Awsome shine, and a fantiastic write up. Lovely looking car! I think the VectraBs are very handsome looking cars and they look super when detailed to a high standard! Nice work! :thumb:


----------



## gary (Feb 25, 2006)

wow,what can you say apart from stunning job steve!:thumb:


----------



## stewarty.c (Mar 8, 2006)

excellent work steve must say i think black is starting to become my favorite colour in a car because the shine that it creates when detailed right


----------



## Bro (Apr 8, 2006)

Nice one guys, thats amazing what you managed to do with that fallout and scratches!!! Awesome result:thumb: Thats one nice vec you got there buddy, iam also a vec b gsi owner, mines is a titainium saloon and would love to get a finish like that on mine for the show season coming:driver: are you involved in any vauxhall clubs buddy???


----------



## Drew (Apr 12, 2006)

amazing, simply amazing!


----------



## Grizzle (Jul 12, 2006)

Steve once again amazing. just ordered a bottle of the sealant. was good meeting with ya last sunday i really cant belive that vectra it looks absolutely terrific


----------



## Beeste (Oct 25, 2005)

Stunning top drawer work again from the maestro. Fab!!


----------



## Thomas-182 (Mar 5, 2006)

Stunning, looks fantastic great shots of your work.


----------



## chowy (Apr 24, 2006)

Great job Steve! 
Is that your wharehouse that you use? 
It must be great to have somewhere with space to be able to detail.


----------



## dino (Oct 26, 2005)

Another fantastic detail session - car looks so good.

Great beading shots too!


----------



## Offyourmarks (Jan 4, 2006)

Hi steve, that was a nice read - after the first 'befores' i imagined that you would have a hard job - looks like the IP is extremley effective.

I bought some myself and its so good.

Hows the new land aquisition coming off?

Matt


----------



## Finerdetails (Apr 30, 2006)

great detail Steve, the 'story boards' of the details are as much a driver as the detail results now....

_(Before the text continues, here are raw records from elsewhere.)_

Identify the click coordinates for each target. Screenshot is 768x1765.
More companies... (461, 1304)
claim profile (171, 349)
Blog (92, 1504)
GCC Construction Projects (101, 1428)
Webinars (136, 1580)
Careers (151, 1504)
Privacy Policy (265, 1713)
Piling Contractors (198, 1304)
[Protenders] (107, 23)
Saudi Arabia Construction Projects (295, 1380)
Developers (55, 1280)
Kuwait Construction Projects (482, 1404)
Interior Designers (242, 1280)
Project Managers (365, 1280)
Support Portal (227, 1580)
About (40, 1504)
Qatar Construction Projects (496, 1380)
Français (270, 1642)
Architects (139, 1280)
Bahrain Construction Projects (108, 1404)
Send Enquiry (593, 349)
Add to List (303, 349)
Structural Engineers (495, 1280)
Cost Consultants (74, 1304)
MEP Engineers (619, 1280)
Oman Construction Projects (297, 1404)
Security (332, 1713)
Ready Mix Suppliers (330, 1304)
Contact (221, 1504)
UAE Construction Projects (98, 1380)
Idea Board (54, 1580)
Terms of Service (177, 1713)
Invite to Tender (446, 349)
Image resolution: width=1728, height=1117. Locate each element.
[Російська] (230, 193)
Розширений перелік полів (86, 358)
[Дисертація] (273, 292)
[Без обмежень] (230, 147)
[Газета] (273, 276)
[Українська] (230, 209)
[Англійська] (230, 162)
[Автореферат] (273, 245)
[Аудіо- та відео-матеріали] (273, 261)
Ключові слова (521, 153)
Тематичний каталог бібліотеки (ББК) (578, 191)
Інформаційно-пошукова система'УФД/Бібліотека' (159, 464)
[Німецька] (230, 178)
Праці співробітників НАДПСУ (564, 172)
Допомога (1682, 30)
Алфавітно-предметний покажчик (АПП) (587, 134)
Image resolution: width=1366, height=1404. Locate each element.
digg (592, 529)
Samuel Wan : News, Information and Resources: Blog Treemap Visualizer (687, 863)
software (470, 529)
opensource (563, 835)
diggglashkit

Mick- next time you rinse the wheels can you keep your eyes open so you can see what you are doing? lol ;-)

Iain


----------



## joe (Jan 2, 2006)

Fantastic detail! 

That car looks brand new! Great work! 

What a shame it had to rain as it was run out of the workshop!


----------



## CK888 (Apr 23, 2006)

Wow the car looks super glossy.


----------



## v6mick (Apr 22, 2006)

cheers guys i am a member of vectra-sport.com



Bro said:


> Nice one guys, thats amazing what you managed to do with that fallout and scratches!!! Awesome result:thumb: Thats one nice vec you got there buddy, iam also a vec b gsi owner, mines is a titainium saloon and would love to get a finish like that on mine for the show season coming:driver: are you involved in any vauxhall clubs buddy???


----------